O livro apresenta, enfim, uma nova perspectiva historiográfica sobre o tema, mesmo sem pretender arvorar-se na última palavra sobre esse amplo e importante espaço da antiguidade. Releva, outrossim, que sua principal contribuição é a tentativa de tecer uma visão de conjunto nesse campo, distanciando-se de abordagens excessivamente filológicas, elegendo um ponto de vista mais histórico e não se eximindo de indicar opções de recortes cronológicos, temáticos e geográficos.

O extenso livro, com 832 páginas, é dividido em seis partes. Na primeira, o autor faz uma longa introdução ao texto; na segunda trata sobre o período do bronze inicial; na terceira sobre o período do bronze médio; na quarta sobre o período do bronze tardio; na quinta sobre o primeiro período do ferro e na sexta parte apresenta uma discussão sobre os impérios orientais e movimentos de unificação.

Do ponto de vista cronológico, a obra se restringe ao período entre o Neolítico e o Império Persa (500 a.C.) que geograficamente se estende do planalto iraniano à Anatólia e do Mar Negro ao Golfo Pérsico, deixando deliberadamente de lado a história de culturas da península arábica. Mas com esta opção não quer defender o que poderia ser chamado de “imperialismos regionais” pois não deixa de se referir a regiões constituídas por outros núcleos fronteiriços e a redes de interconexão vinculadas aos espaços de seu recorte geográfico. No entanto, este recorte impede uma discussão sobre o Oriente Próximo no mundo helênico, deixando de relevar as importantes formas de adaptação e interação entre as sociedades do Oriente Próximo e as culturas helenísticas, assim como a contribuição intelectual de babilônios e assírios no âmbito da cultura antico-oriental. Por vezes, em virtude da falta de informações, utiliza dados mais recentes para se referir a realidades anteriores.1 Pouco se refere, também, ao crescente número de bases eletrônicas que disponibiliza um número cada vez maior de dados sobre fontes, cultura material e literatura sobre o Antigo Oriente.

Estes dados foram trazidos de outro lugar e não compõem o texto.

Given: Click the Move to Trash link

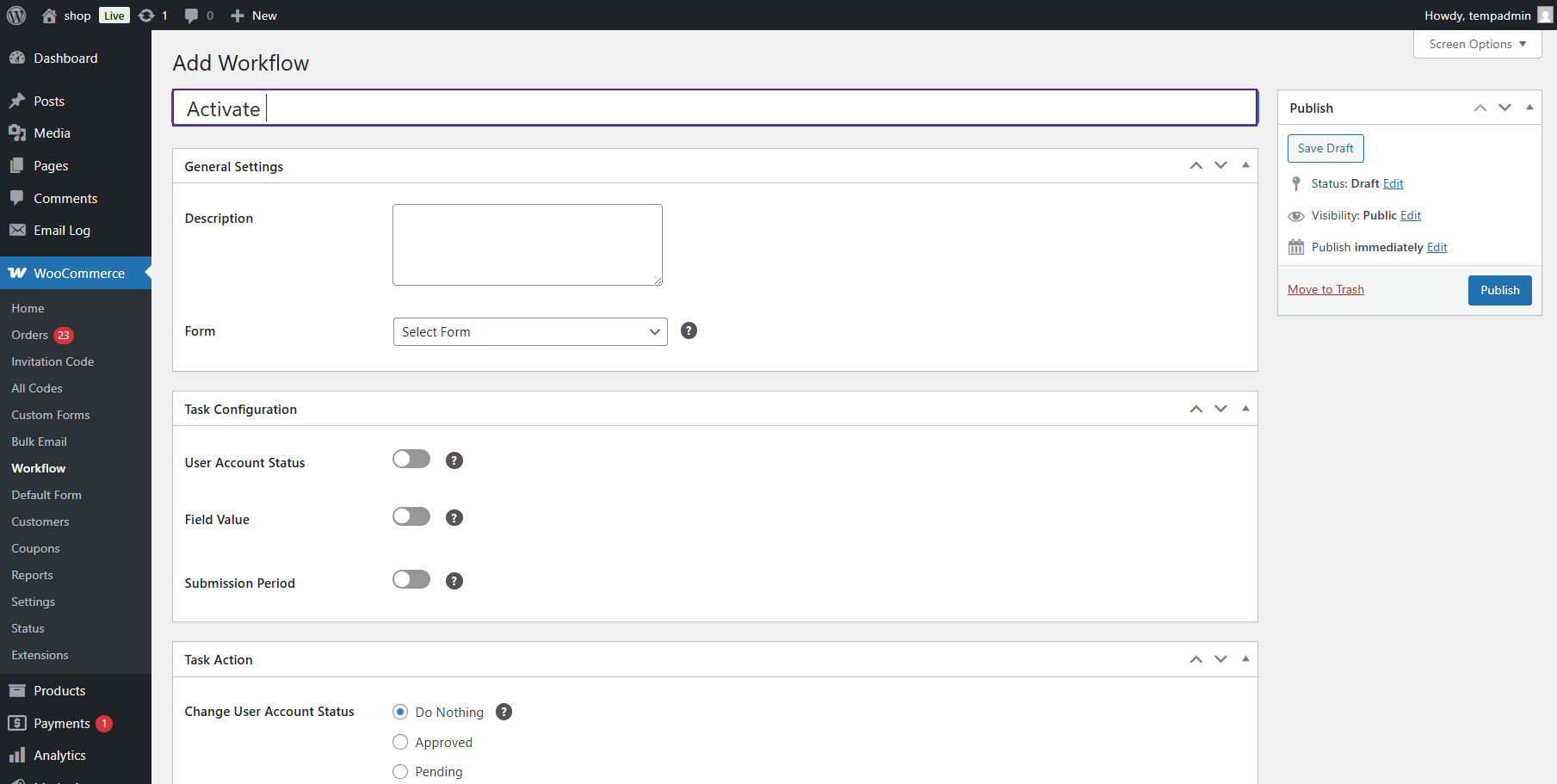Looking at the screenshot, I should coord(1325,289).
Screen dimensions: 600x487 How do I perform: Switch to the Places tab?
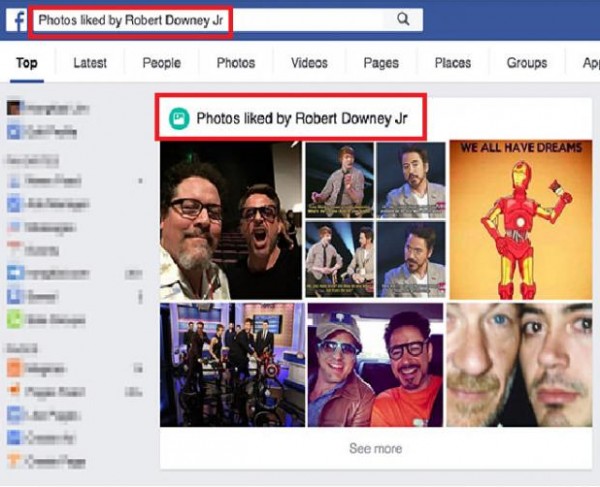click(x=453, y=63)
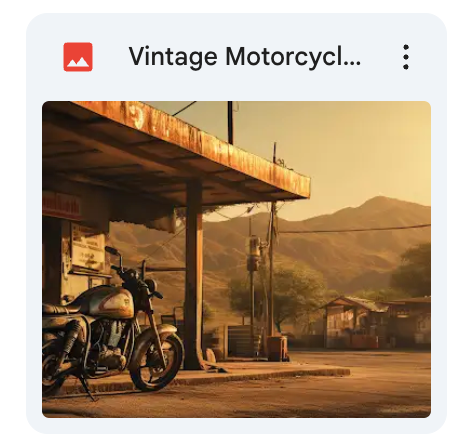This screenshot has height=440, width=460.
Task: Open the Vintage Motorcycle image thumbnail preview
Action: (x=236, y=259)
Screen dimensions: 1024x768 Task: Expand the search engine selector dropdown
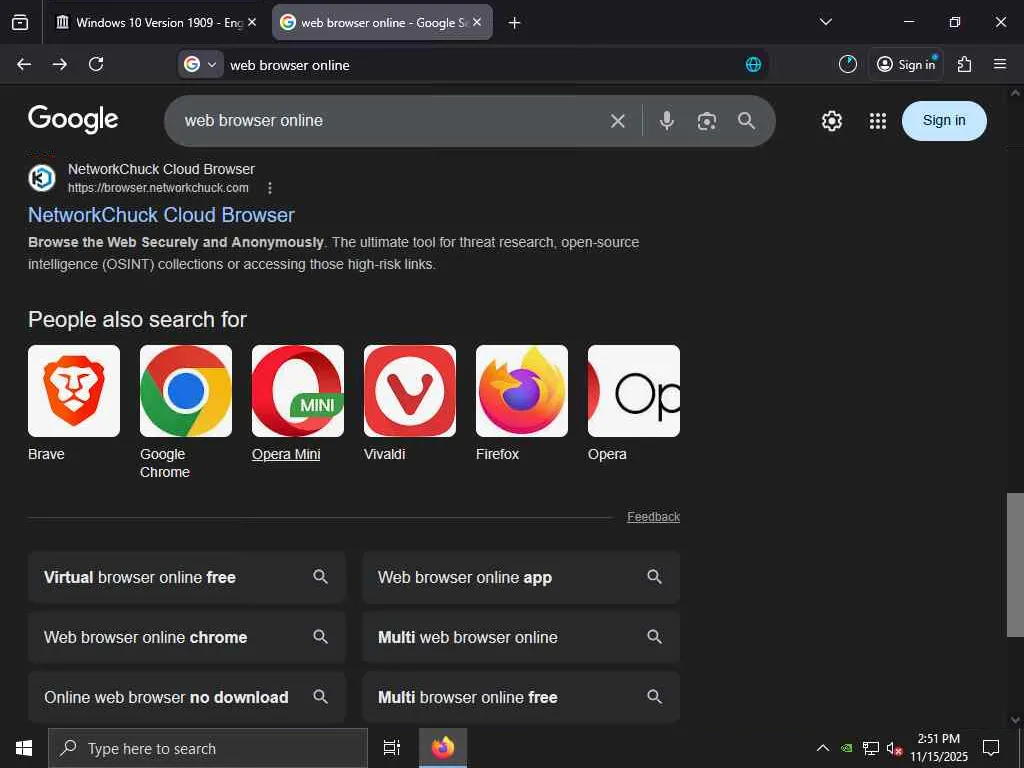[x=200, y=64]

Cada capítulo é lastreado por uma ampla bibliografia, que foi sendo atualizada ao longo das novas edições e, que além de subsidiar seu texto, possibilita ulteriores aprofundamentos sobre cada um dos diferentes temas discutidos.

O texto inclui um meticuloso índice onomástico de pessoas e divindades e de lugares e povos que facilitam e complementam a leitura desta longa, mas inovadora descrição historiográfica sobre o Oriente Próximo Antigo que se tornará uma obra de extrema importância não apenas para quem faz um estudo especializado de história antiga, mas para os leitores em geral.

A crescente ampliação das fontes e dos conhecimentos sobre o Antigo Oriente, como alerta o próprio autor, exigirá cautela e atualizações na leitura da obra. No entanto, as lacunas e desafios apontados não retiram o brilhantismo com que o autor apresenta e discute o conteúdo por ele elegido.

Notas

1LIVERANI, Mario . The Ancient Near East: History, Society and Economy. Tradução de Soraia Tabatabai. Londres; New York: Routledge, 2014. Resenhado por C. Jay Crisostomo. Bryn Mawr Classical Review, 19 outubro 2014.

Ivan Esperança Rocha – Professor Doutor da Universidade Estadual Paulista Júlio de Mesquita Filho. Av. Dom Antônio, 2100 – Parque Universitário, Assis – SP, 19806-900.